Data records:
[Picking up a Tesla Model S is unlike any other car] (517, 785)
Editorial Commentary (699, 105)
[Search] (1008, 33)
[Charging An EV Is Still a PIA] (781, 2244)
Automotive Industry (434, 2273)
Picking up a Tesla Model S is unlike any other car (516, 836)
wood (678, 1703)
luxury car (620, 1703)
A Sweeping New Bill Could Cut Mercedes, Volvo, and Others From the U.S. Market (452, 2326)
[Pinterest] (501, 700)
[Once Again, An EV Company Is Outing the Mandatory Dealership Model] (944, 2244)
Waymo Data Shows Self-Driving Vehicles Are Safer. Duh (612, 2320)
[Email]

Exercise goal: Whenever a line of the data above includes the word "Picking", copy that line.

Result:
[Picking up a Tesla Model S is unlike any other car] (517, 785)
Picking up a Tesla Model S is unlike any other car (516, 836)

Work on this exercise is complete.